Despite oversupply and some serious headwinds in China, we’ve seen oil rise 58% in two months.Did we all miss some world changing, reality shifting event that never made it into a single newspaper?  No, you didn’t.   Oil is trading higher on hope of growth around the world and a reduced supply of shale (perhaps even a possible production output cut from large oil producing nations).
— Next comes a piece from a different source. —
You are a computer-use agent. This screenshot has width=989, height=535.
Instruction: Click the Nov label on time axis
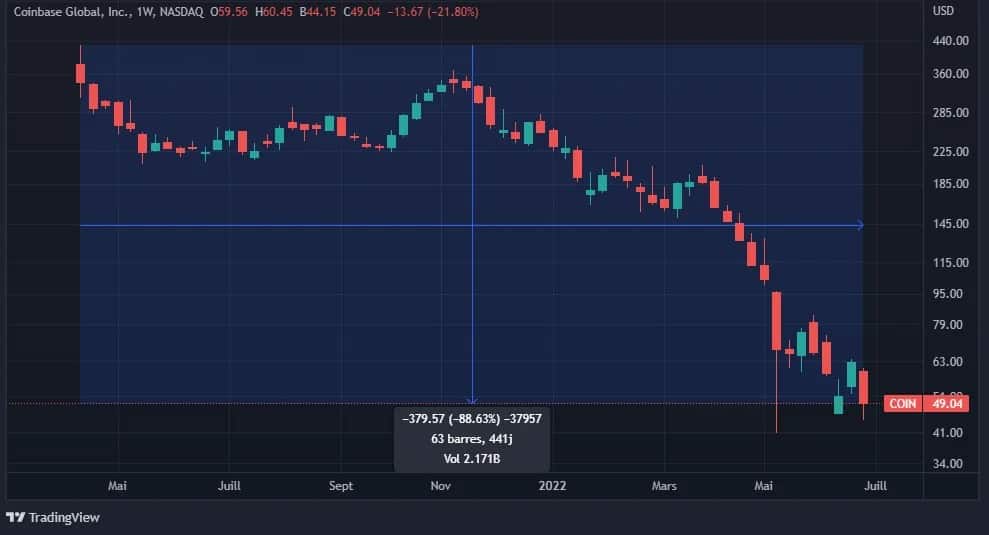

The Fed has to love the movement in oil.  Feed the inflation expectation beast.  This is a dangerous and desperate game the Fed is playing.  The market moving with shifting expectations will be fast and furious.   But can we really point the finger at the Fed as starting the inflation expectation ghost story?  Not really, but they certainly didn’t get out of the way when the market was reaching for an answer to this new reality.  That reality is the following:  the Federal Reserve, the most powerful governing body in existence, really doesn’t have a single clue what is going to happen to the world’s largest economy or any economy for that matter.  We are looking for answers to some of the most important questions we can face today and their response is ‘we will let you know when we figure it out but right now we have no idea’.

So keep your eyes on the market.  If the inflation expectations angle fails, the 10yr could fall as far as 1.50%.  There is even a scenario with rates dropping and inflation expectations going to zero that could put the 10yr at its lowest level all-time.   But if it succeeds, and inflation does move closer to reality, the 10yr at 2.00% plus could be here in a heartbeat.  Like I said, this is a dangerous and desperate game which reeks of volatility.  For now the market is calm but with a fast rising oil market, sooner or later something will change materially.  Oil could keep rising, it could fall back and possibly the 10yr holds here but the stage has been set for drama, let’s see if the show ever starts.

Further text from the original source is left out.